A two-stage approach with Urolume stenting of the contracture prior to an AUS has been reported with acceptable outcomes [3, 10]. A recent study by the Baylor College of Medicine reported a 17-month satisfaction rate of 89% in nine patients . Placement of a Urolume stent however, is not without complications, such as migration, hematuria, encrustation and re-obstruction due to the hyperplastic tissue ingrowth [3, 14]. Moreover, the extraction of this stent can be very difficult for the urologist due to catastrophic effects to the urethral tissue.

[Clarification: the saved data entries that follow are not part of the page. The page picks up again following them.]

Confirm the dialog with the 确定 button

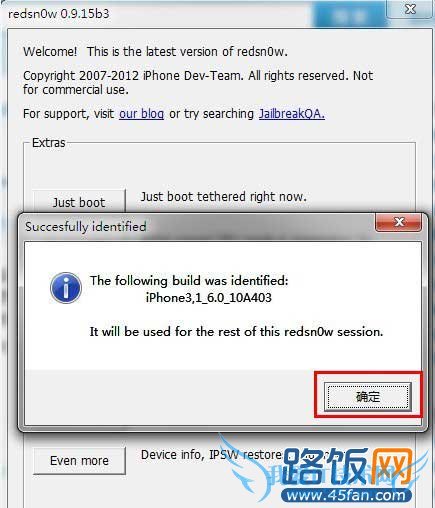tap(368, 397)
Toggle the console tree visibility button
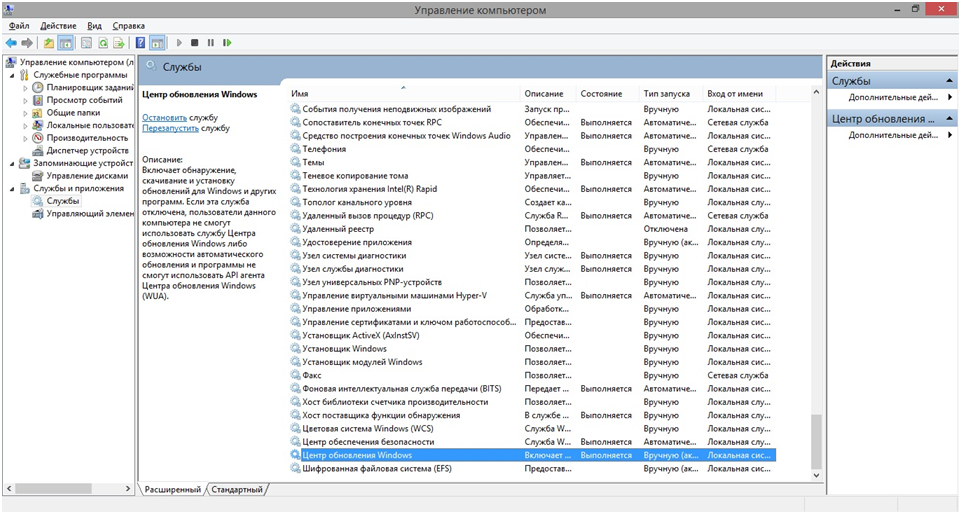Screen dimensions: 961x514 point(66,43)
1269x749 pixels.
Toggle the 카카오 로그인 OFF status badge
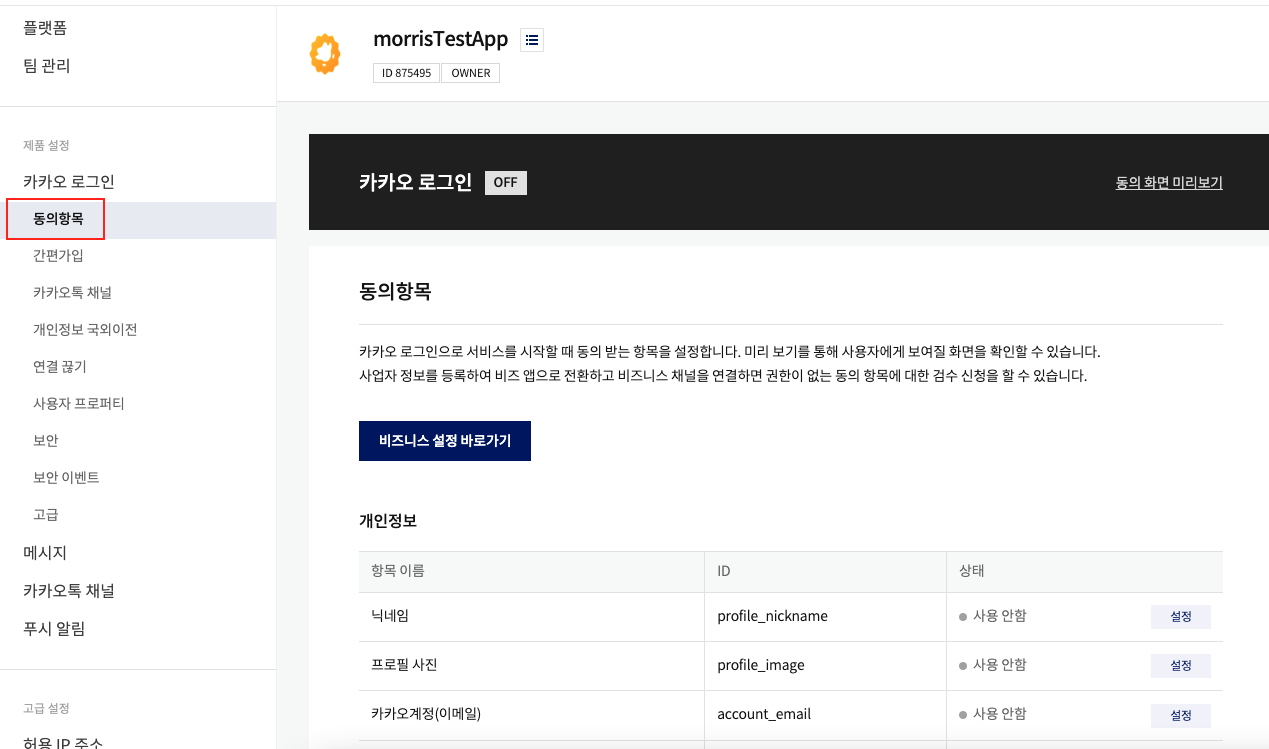505,182
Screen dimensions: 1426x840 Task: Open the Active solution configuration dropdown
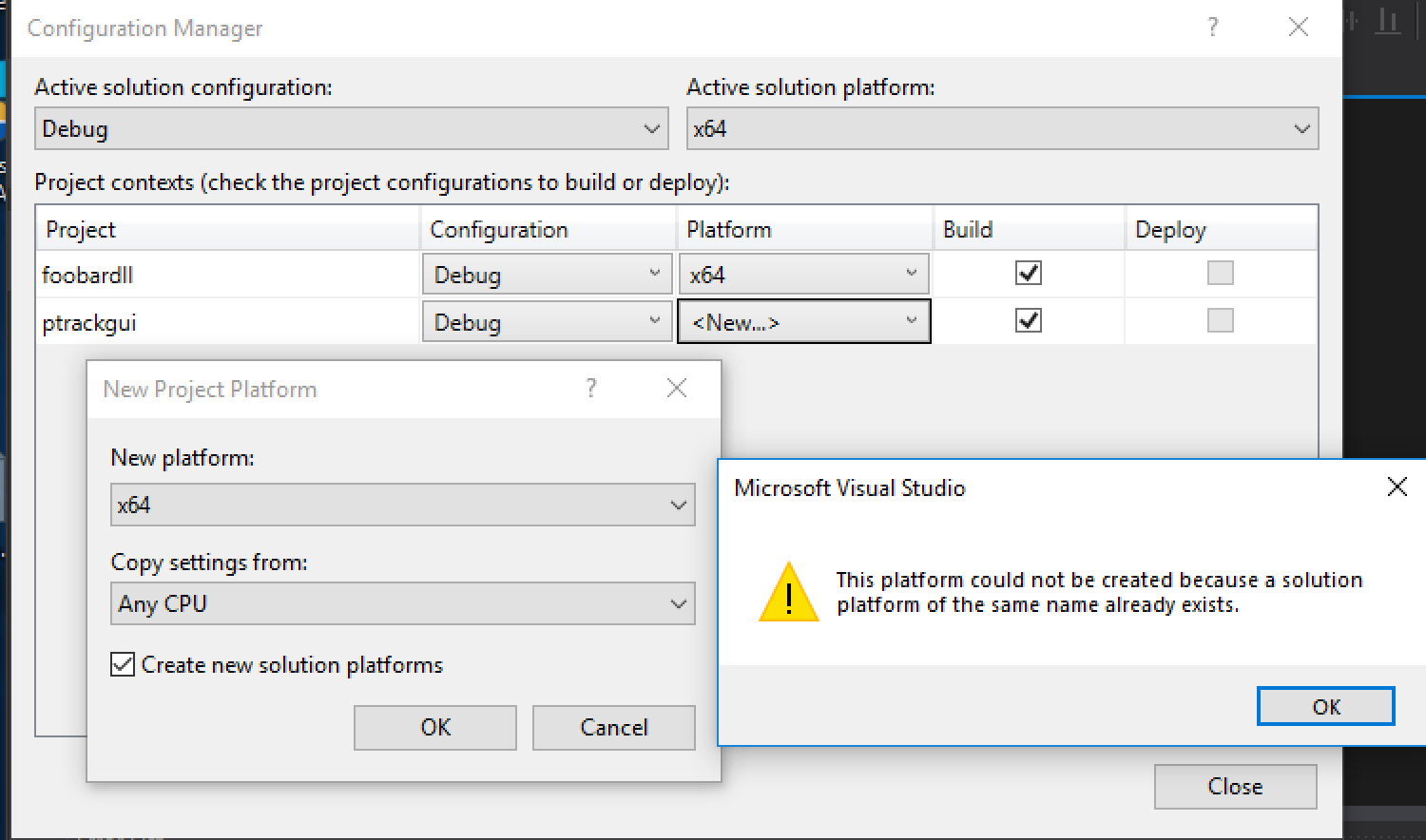(351, 128)
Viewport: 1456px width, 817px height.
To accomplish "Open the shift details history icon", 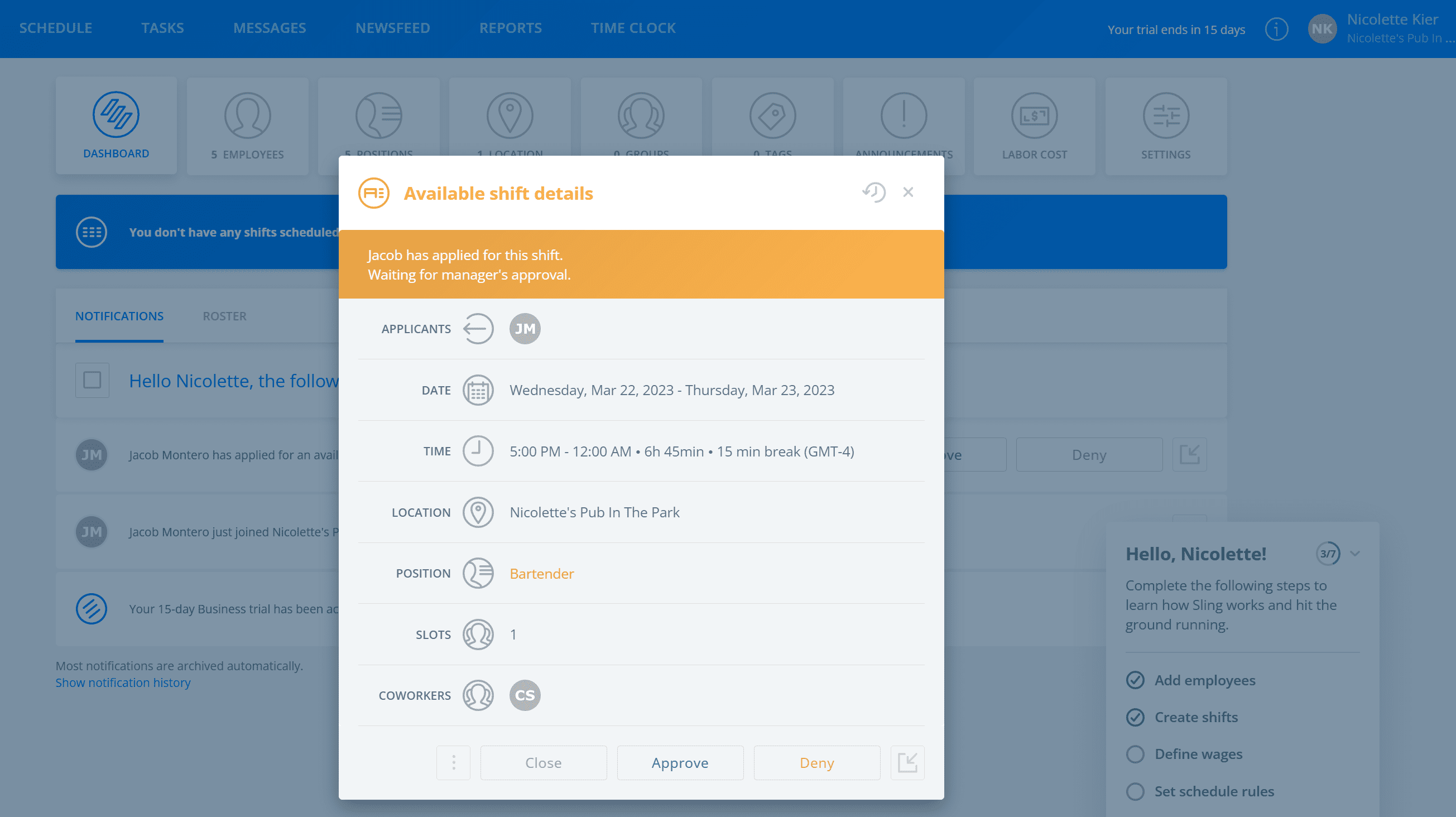I will tap(875, 192).
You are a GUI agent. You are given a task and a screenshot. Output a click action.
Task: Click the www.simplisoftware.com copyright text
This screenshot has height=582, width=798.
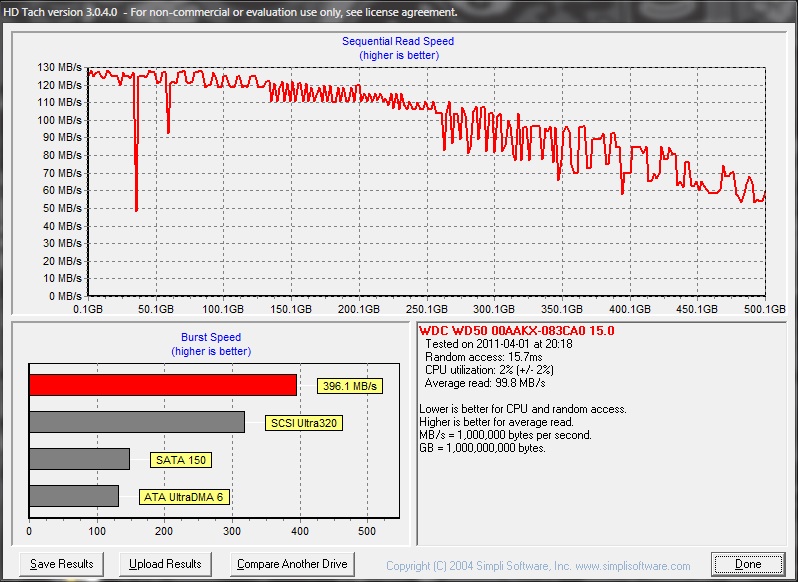click(538, 566)
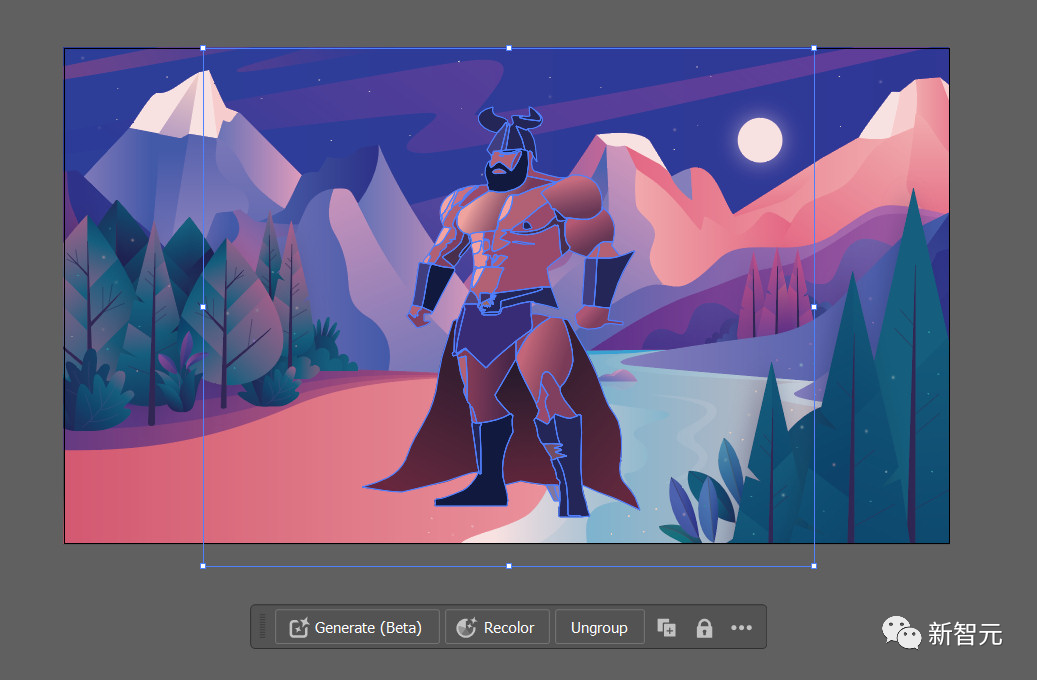Click the viking's black beard
The image size is (1037, 680).
click(504, 177)
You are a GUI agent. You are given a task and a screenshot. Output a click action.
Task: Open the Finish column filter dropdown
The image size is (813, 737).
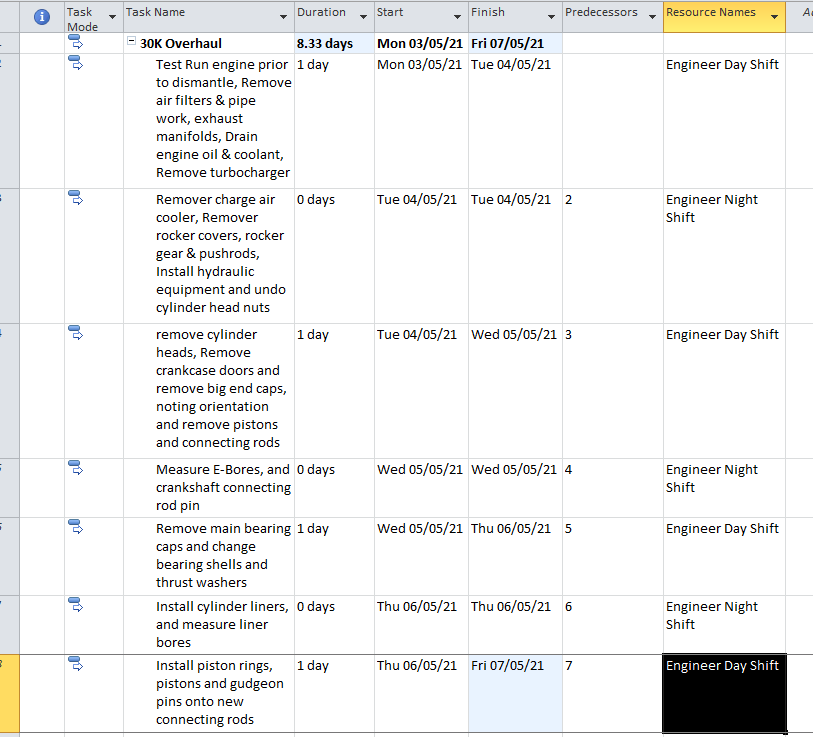pos(549,14)
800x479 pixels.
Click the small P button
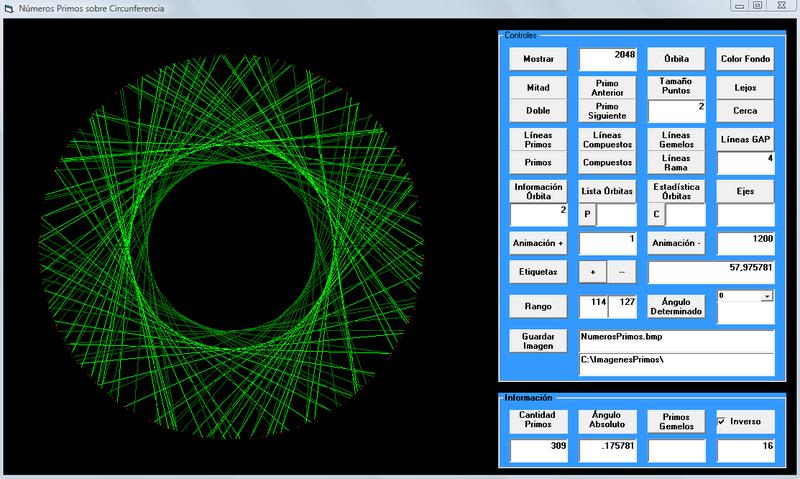[588, 214]

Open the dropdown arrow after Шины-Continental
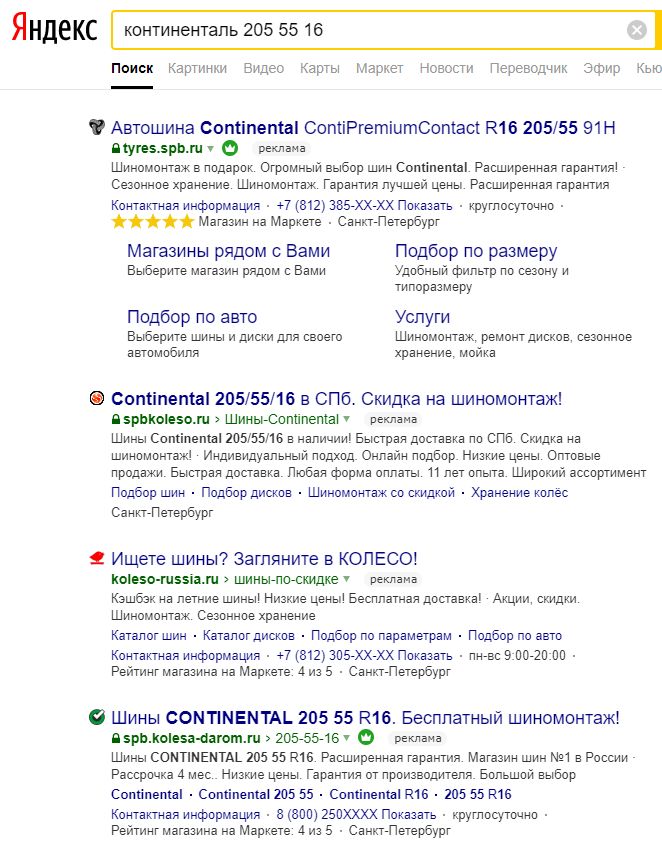[347, 420]
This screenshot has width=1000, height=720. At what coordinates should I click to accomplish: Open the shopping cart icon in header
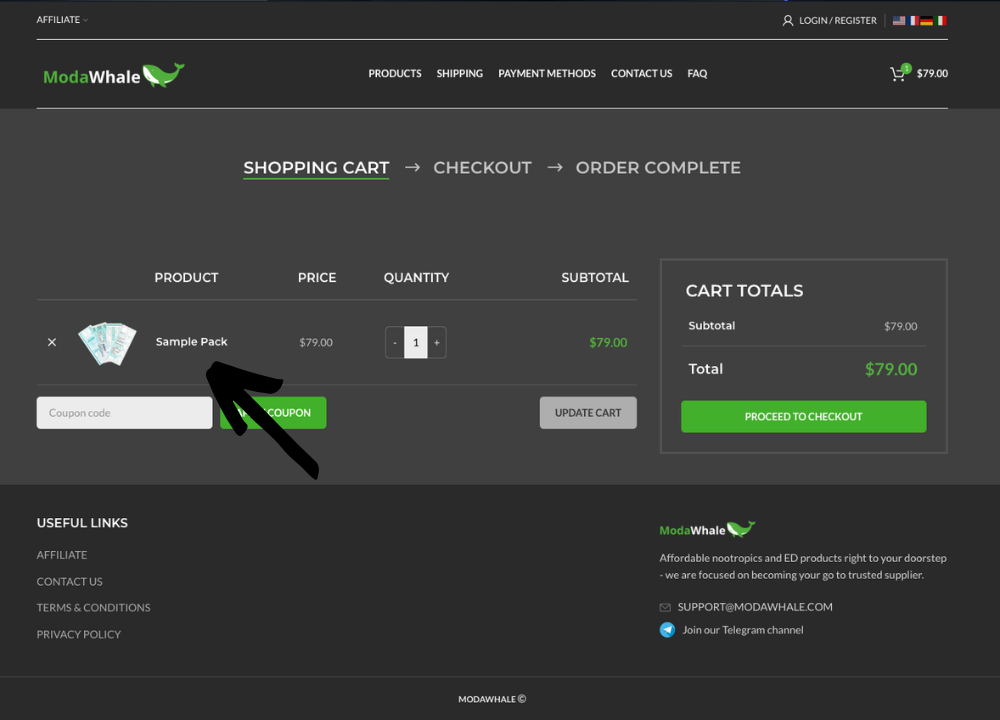click(x=898, y=74)
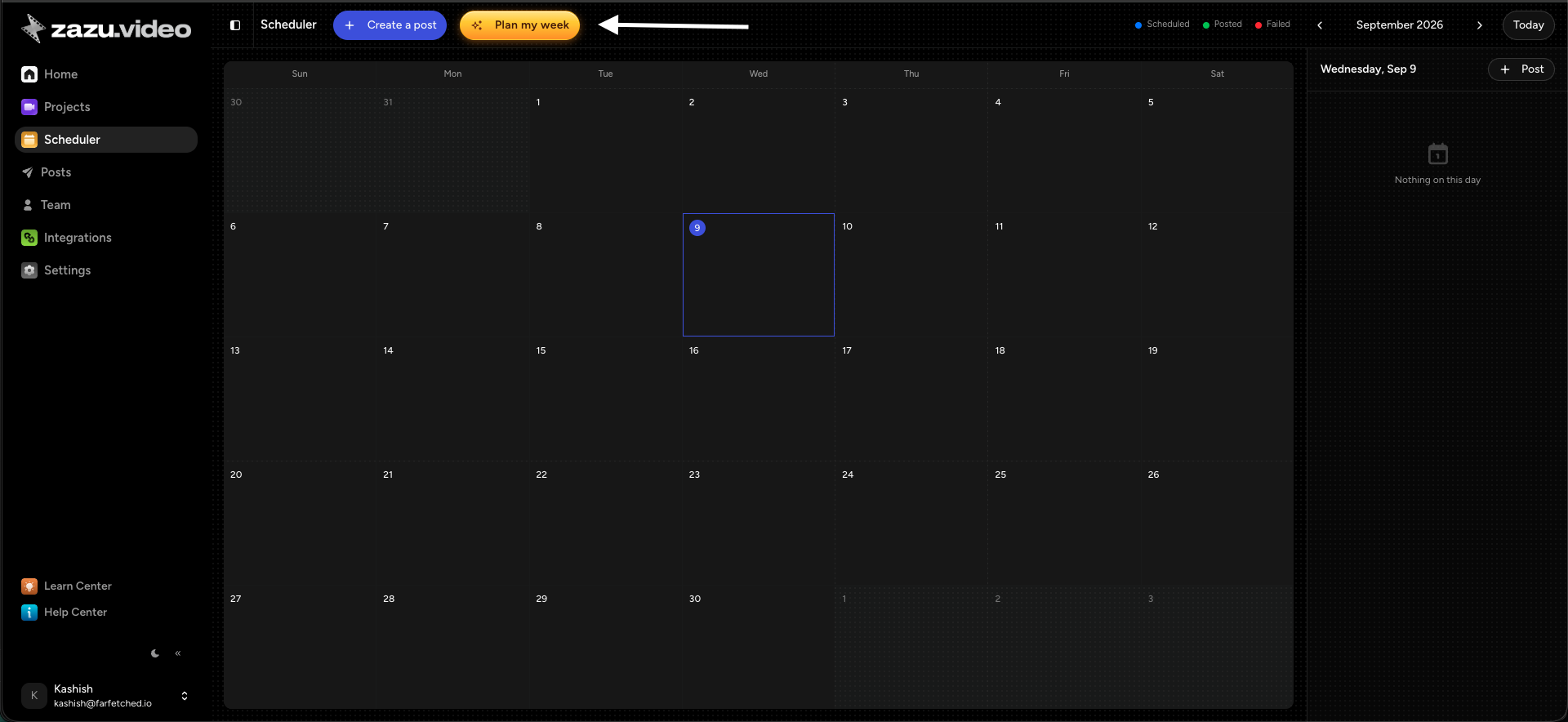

An excellent review by Bader and colleagues has summarized Ho:YAG laser use . The reviewed studies were neither randomized nor prospective, and the patient cohorts and the follow-up periods were limited [4, 16, 17]. The Ho:YAG laser is safe and easy to handle and was reported to have a success rate of 83% in a series of 24 patients . Under direct vision a controlled incision and vaporizing of the scar tissue can be performed . The end-firing fiber of the holmium laser is light and flexible and can be used with a rigid and a flexible endoscope, due to its small caliber. Although the physical characteristics of this laser type are advantageous, due to minimal tissue penetration and accurate targeting, safe conclusions about its efficacy and effectiveness cannot be drawn.
All of the above approaches cannot be safely used in the presence of an AUS due to urethral narrowing. In our patient the passage to the area of the stenosis was difficult. Thus, the use of the 11F rigid ureteroscope along with the Ho:YAG laser seemed to be the ideal treatment for our patient since the flexible end-firing fiber of the laser made the access to the stricture easier. Furthermore, with the holmium laser we could control the firing pulses accurately with a foot switch; thus damage to the collateral healthy tissue was prevented , which is very important especially in a patient with an AUS who presents with a recurrent UVA. In general, instrumentation to the urethra in such patients could lead to urethral erosion, subsequent AUS removal and all the relevant repercussions for the patient.
In an effort to minimize the danger of erosion, minimally invasive techniques are required. An interesting approach was reported by Eltahawy et al. using a pediatric cystoscope . The small caliber of this scope (7.5F) is ideal for passing through a narrowed urethra. However, we decided to try a pediatric resectoscope (9F) (Figure 1) due to our previous failure with the Ho:YAG laser. The intra-operative use of the resectoscope was excellent, allowing for a potent recanalization. Two important issues should be mentioned: the first is related to the movement of the resectoscope, which is passive. The second one concerns the resected chips, which are easily removed by irrigation saline via the working channel of the resectoscope due to their small size. We advocate the presence of a pediatric scope in an adult urological department, despite its cost, because it can be life saving in cases of urethral stenosis in general.
Patients who are post-RP with an implanted AUS with the complication of an UVA contracture can be difficult to manage due to narrowing of the urethra. Although the ideal treatment for recurrent UVA strictures remains debatable, our case shows that the urologist must be aware of several treatment options, especially when a plethora of instruments are available. Use of a rigid ureteroscope or the pediatric resectoscope seems appealing due to their small caliber, but larger patient series and longer follow-up periods are essential in order to draw safe conclusions.
Written informed consent was obtained from the patient for publication of this manuscript and any accompanying images. A copy of the written consent is available for review by the Editor-in-Chief of this journal.